= Beginning of Section =

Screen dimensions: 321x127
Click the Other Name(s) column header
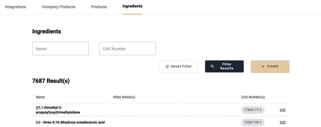point(124,97)

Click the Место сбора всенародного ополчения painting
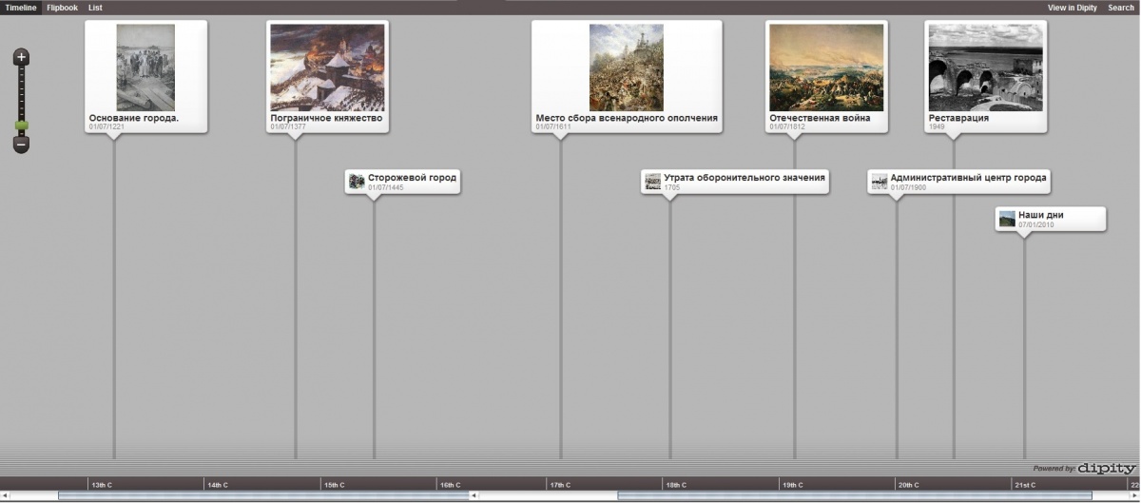pyautogui.click(x=626, y=68)
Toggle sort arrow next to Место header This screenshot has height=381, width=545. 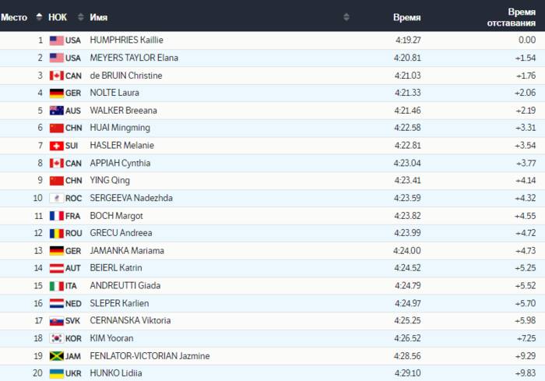37,16
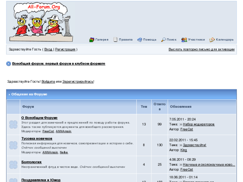The image size is (243, 182).
Task: Click the Поиск magnifying glass icon
Action: (x=163, y=40)
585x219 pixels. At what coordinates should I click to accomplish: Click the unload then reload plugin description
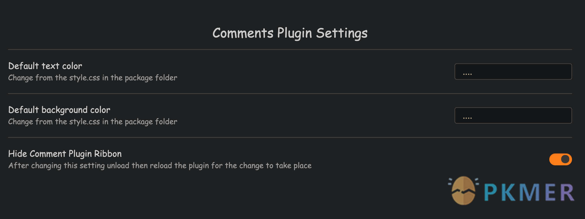point(160,166)
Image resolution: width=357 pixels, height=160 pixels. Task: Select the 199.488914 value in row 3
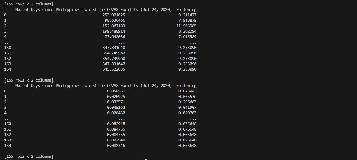pyautogui.click(x=114, y=31)
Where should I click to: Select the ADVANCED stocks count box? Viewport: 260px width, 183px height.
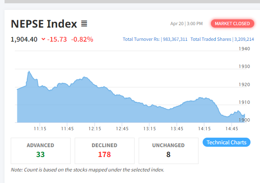tap(40, 150)
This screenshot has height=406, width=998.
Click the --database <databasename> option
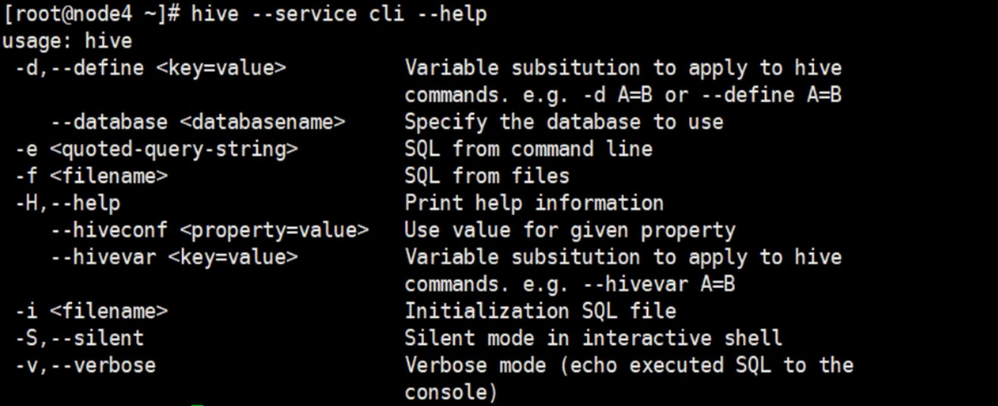[198, 122]
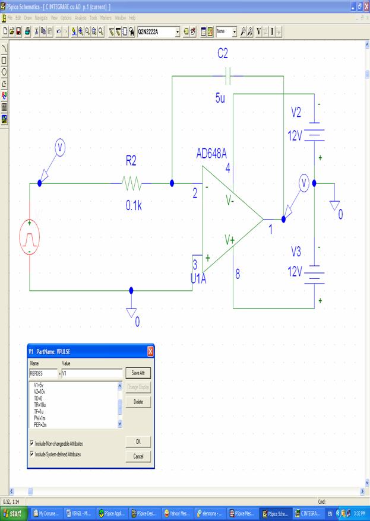Open the Q2N2222A part dropdown
This screenshot has width=370, height=521.
pyautogui.click(x=178, y=30)
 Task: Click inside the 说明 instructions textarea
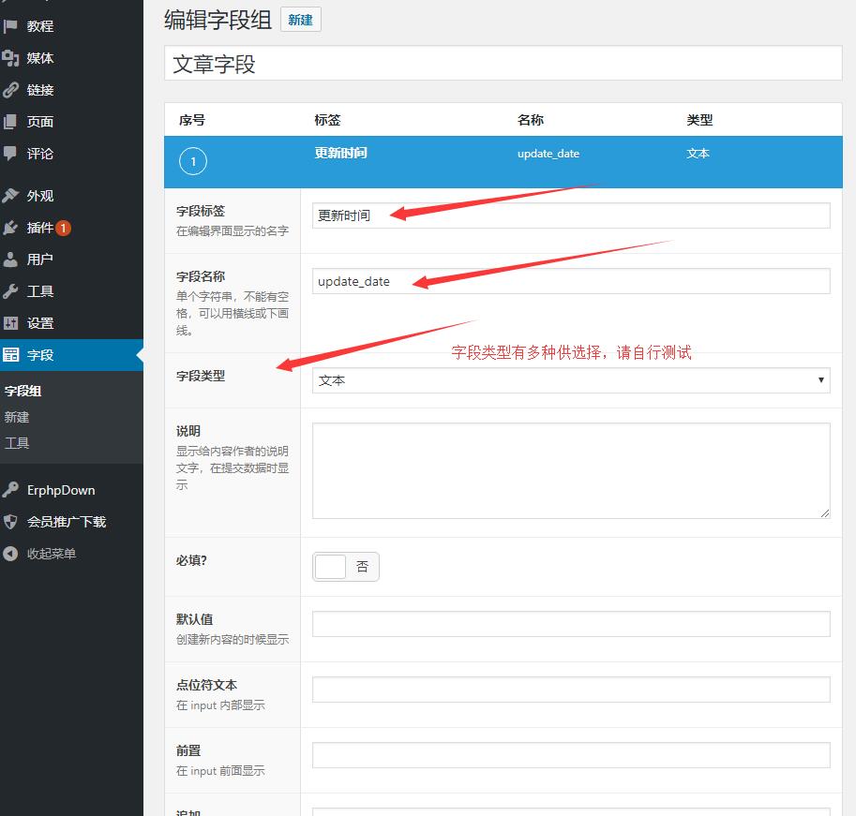tap(571, 470)
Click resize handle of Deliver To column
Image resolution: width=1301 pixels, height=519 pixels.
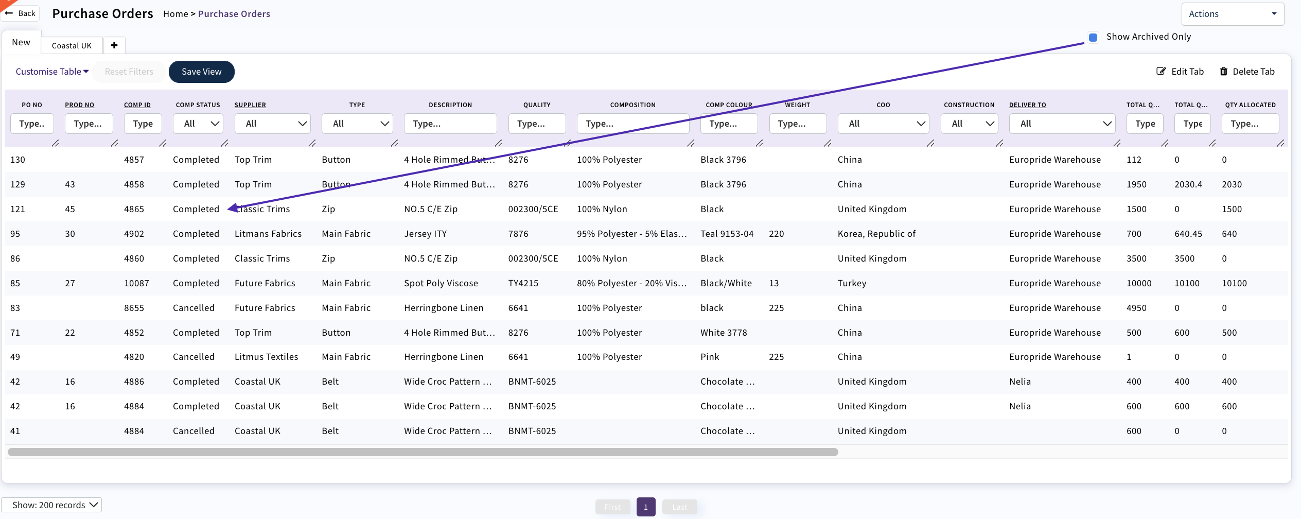1116,143
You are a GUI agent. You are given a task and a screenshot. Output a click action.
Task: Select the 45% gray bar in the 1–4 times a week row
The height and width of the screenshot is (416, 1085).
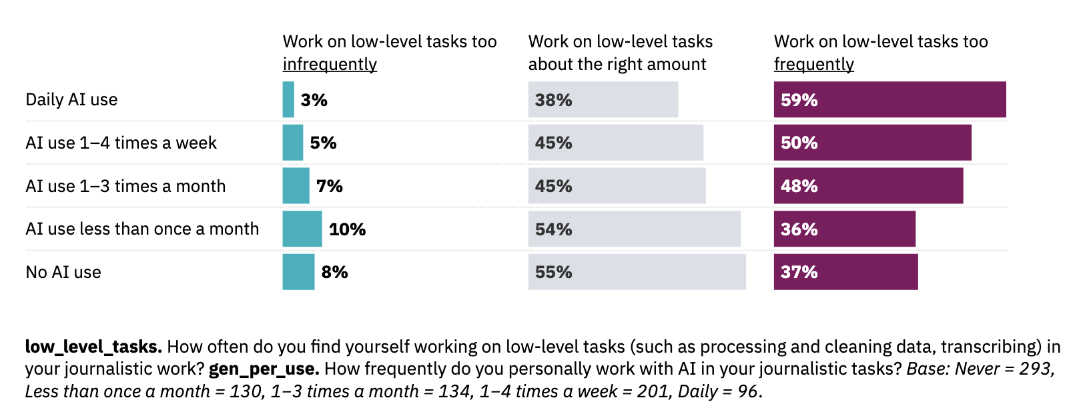(x=615, y=143)
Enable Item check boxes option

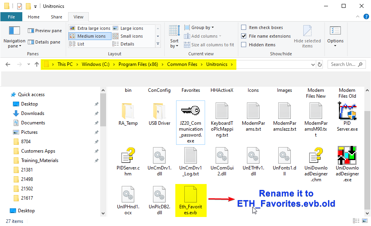[x=244, y=27]
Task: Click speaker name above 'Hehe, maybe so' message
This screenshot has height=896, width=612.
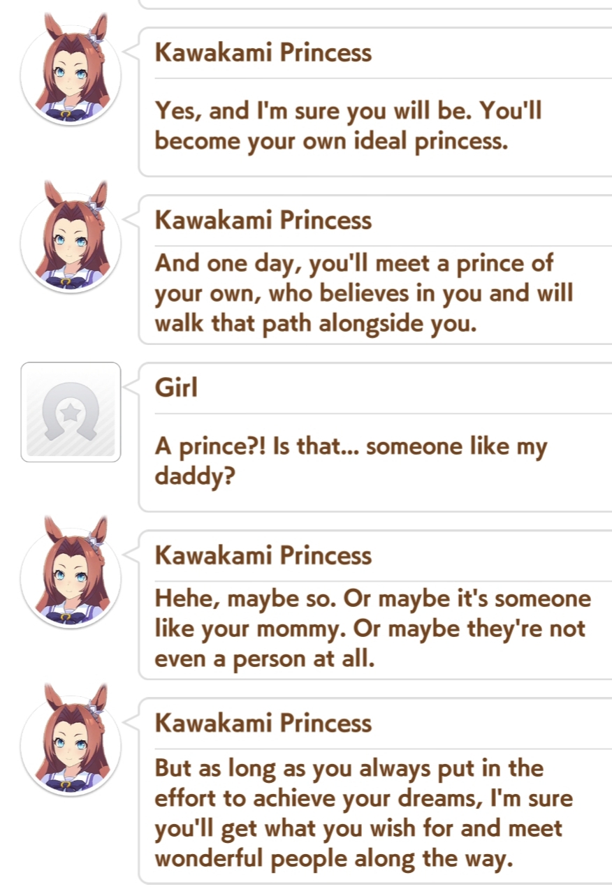Action: 263,556
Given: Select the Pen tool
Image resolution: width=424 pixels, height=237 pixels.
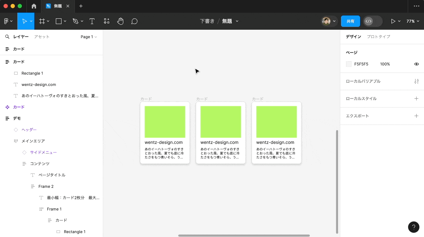Looking at the screenshot, I should click(x=76, y=21).
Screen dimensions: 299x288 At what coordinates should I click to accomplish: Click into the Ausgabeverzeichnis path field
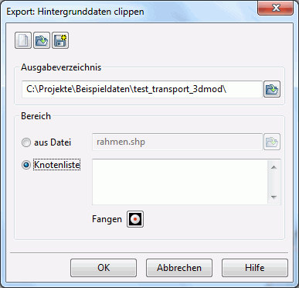coord(142,89)
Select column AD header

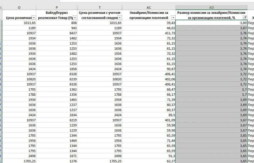click(211, 7)
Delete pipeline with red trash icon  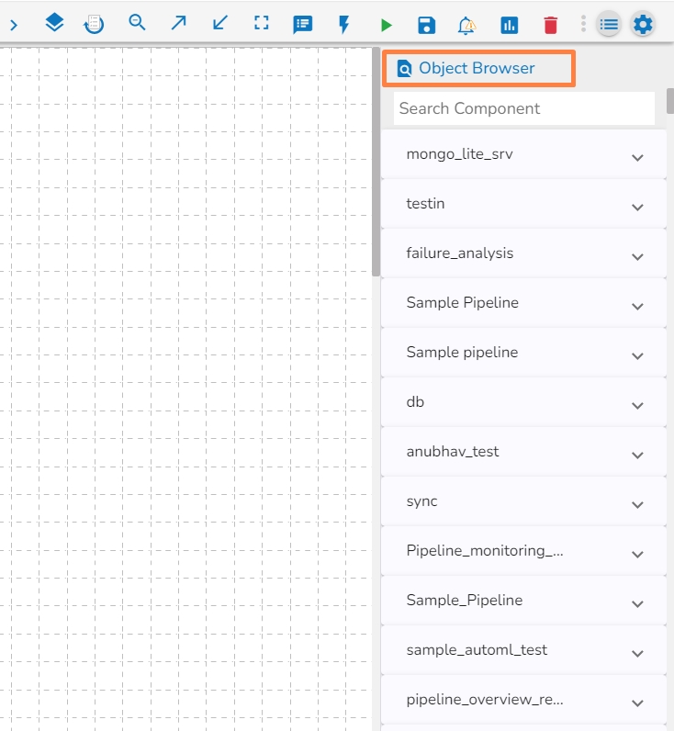(x=550, y=25)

= End of Section =

#### [Problem details]
Each line above that falls between the line with "Image resolution: width=357" and the line with "This screenshot has height=406, width=998." should be printed exactly, together with those two lines, but the pictures should not.

#### [Your solution]
Image resolution: width=357 pixels, height=160 pixels. Task: Select the 199.488914 value in row 3
pyautogui.click(x=114, y=31)
Where should I click to: Select the ADVANCED stocks count box? Viewport: 260px width, 183px height.
tap(40, 150)
This screenshot has height=406, width=998.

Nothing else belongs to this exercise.